Memory Cards News - Australia

Latest news and reviews on flash memory cards.

Tuesday, December 21, 2004

Flash Memory Capacity Increases while Size Shrinks

Scientists at Infineon Technologies AG, Germany, have built the world's smallest non-volatile flash memory cell. The new memory cell measures just 20 nanometers - approximately 5,000 times thinner than a human hair.

Given that all manufacturing-related challenges - including that of lithography - can be resolved, the new development would make nonvolatile memory chips with a capacity of 32 Gbit possible within a few years. That is eight times the capacity of what is currently available in the market.

Nonvolatile flash memories are becoming increasingly popular as mass storage media for devices such as digital cameras, camcorders and USB sticks. The most advanced nonvolatile flash memory devices available today can permanently store one or two bits of information per memory cell without a supply voltage.

Such memories have a feature size of around 90 nanometers, and shrinking this feature size using typical techniques to half that size has posed many problems because of nanoscale physical effects. In particular, fabricating 20 nanometer-sized flash memory cells has been considered almost impossible because these physical effects would make the memory cells extremely unreliable.

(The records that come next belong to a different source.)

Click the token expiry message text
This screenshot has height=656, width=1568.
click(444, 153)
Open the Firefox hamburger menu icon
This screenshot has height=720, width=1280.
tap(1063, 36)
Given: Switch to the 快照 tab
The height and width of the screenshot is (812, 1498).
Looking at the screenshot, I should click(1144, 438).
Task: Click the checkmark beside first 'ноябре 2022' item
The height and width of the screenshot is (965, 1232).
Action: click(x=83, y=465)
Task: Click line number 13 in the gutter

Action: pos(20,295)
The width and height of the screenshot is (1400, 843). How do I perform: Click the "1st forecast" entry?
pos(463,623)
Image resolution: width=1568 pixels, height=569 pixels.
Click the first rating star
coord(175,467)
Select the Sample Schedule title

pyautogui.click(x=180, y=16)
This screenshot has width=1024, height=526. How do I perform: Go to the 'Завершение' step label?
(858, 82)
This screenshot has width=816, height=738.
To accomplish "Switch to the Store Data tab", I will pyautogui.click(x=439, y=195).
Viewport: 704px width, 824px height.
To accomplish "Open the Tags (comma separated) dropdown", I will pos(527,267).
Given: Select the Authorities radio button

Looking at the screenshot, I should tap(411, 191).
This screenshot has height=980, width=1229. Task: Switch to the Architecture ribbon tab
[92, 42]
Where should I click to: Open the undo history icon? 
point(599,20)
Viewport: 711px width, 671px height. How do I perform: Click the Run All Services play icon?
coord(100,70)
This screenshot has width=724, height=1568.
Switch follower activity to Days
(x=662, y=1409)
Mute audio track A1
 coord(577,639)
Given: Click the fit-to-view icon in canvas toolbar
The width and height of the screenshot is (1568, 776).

The Infineon researchers created a three-dimensional structure with a fin for the transistor that acts as the heart of the memory cell. The geometry minimizes unwanted effects and improves electrostatic control compared to today's flat transistors.

Called a FinFET (Fin Field Effect Transistor), the Infineon device stores the electrons that carry the information in a nitride layer that lies electrically isolated between the silicon fin and the gate electrode. 8 nanometers thin, the fin is controlled by the 20 nanometer-wide gate electrode.

According to Infineon the FinFET is extremely durable and possesses excellent electrical characteristics. For example, the most advanced memories on the market today need approximately 1,000 electrons in order to reliably remember one bit. The new Infineon memory cell uses only 100 electrons; an additional 100 electrons stores a second bit in the same transistor. 100 electrons roughly correspond to the number of electrons in a single gold atom.

Details about the new flash memory were presented at a post-deadline paper at the IEEE’s International Electron Devices Meeting in San Francisco yesterday.